As the name implies, reverse tunneling does the opposite: An online service routes incoming internet traffic to a local computer, or a network of local computers. A legal reverse tunneling account lets a user turn their own computer into a place to serve content. Reverse tunneling has many legitimate applications: it can allow users to access files on their home computers and devices while traveling, or can be used as a test environment for developing online apps or websites. 

It also provides cybercriminals with a way to deploy more insidious phishing campaigns since a threat actor can send potential victims on a digital detour, avoiding online hosting providers such as GoDaddy or Google Drive where bad links can be identified and zapped.

How reverse tunneling works for phishing attacks

Phishing emails often include links to online destinations that serve copies of legitimate content to trick victims into sharing credentials and other sensitive information. The link used may be typosquatted (e.g. CapitolOneBanc.com, App1e.com), or the threat actor can use a URL shortener such as Bit.ly, which makes it impossible to see where you’re going.  

This modality is fairly easy to stop.
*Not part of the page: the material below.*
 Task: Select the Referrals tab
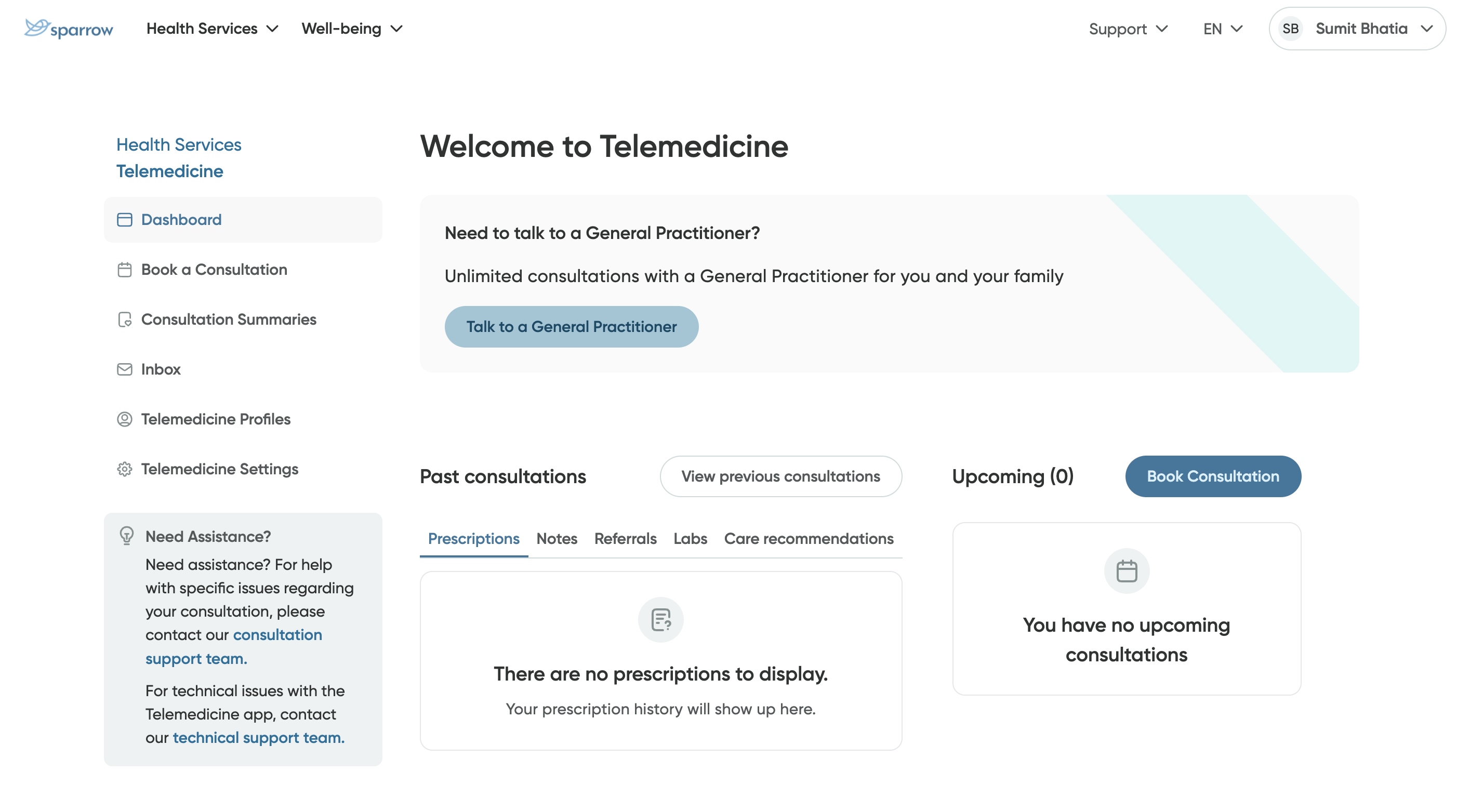point(625,539)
If the cloned site linked to a phishing campaign is reported by a user, hosting platforms and search engines alike will investigate and if the link is suspect they will make it go away. 
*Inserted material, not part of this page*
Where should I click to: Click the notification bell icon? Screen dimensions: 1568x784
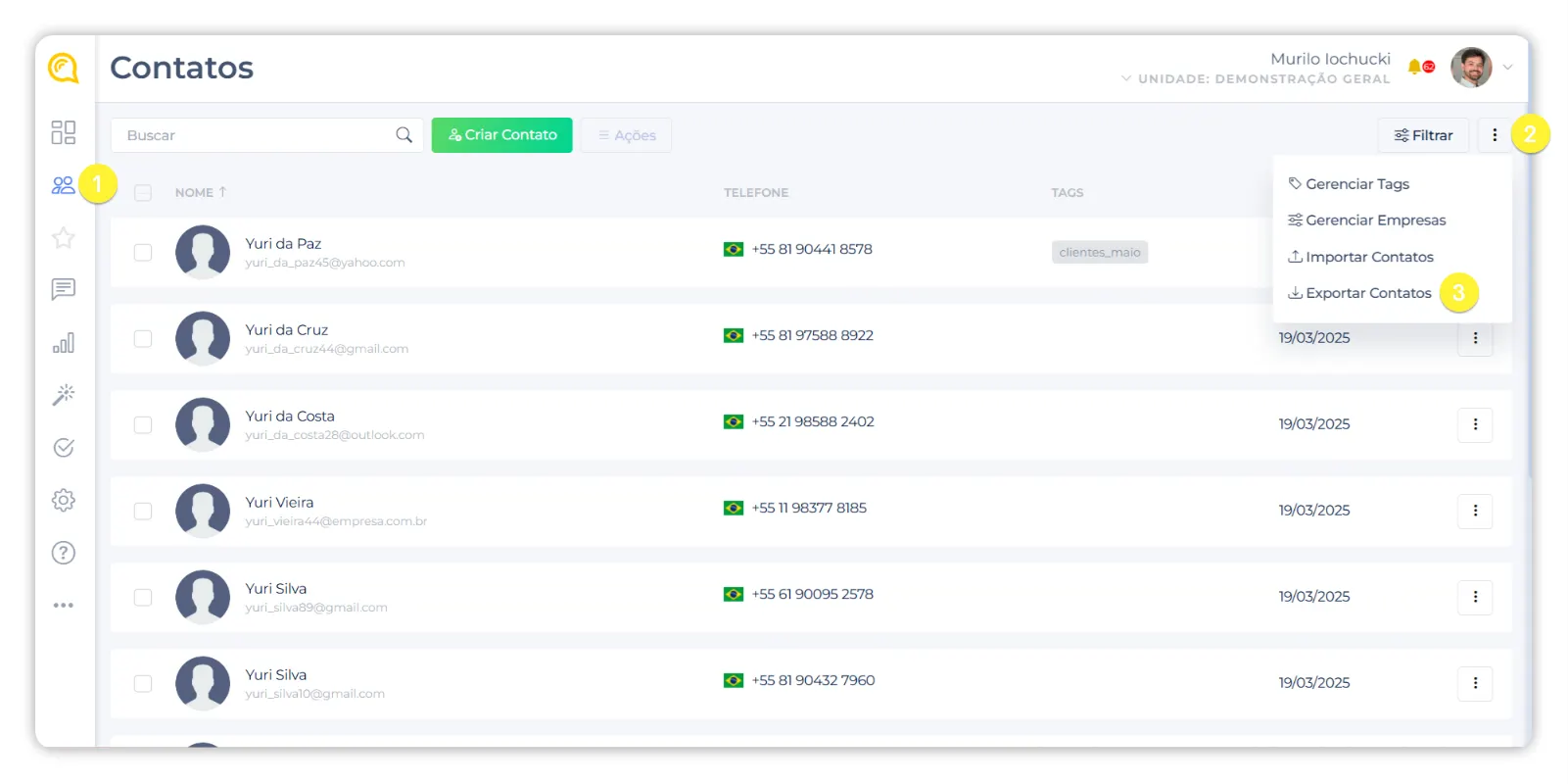coord(1414,67)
Reverse tunneling, of course, eliminates the need for a website hosting service. By serving websites from unique machines controlled by the threat actor, any URL that is identified as malicious can be quickly duplicated and easily redeployed at a different URL address. There is no need to set up website hosting and register domain names. It’s an elegant solution to an ugly activity that targets unwitting victims every day.

Security researchers have reported large-scale phishing operations that deploy reverse tunneling to launch fresh campaigns daily by simply changing the reverse tunnel accounts and shortened URLs. This makes the attacks harder to identify, track and decommission. 

Until law enforcement and cybersecurity firms are able to find a new means of detecting and tracing these operations, the method is likely to become more widespread.

What does this technique mean for end users?

While the methods used by cybercriminals have changed, best practices for their potential targets have not: 

  • Treat any incoming email or SMS as potentially malicious. 
  • Avoid clicking any links delivered through URL shortening services.
  • Double check the sender email address on incoming messages before replying.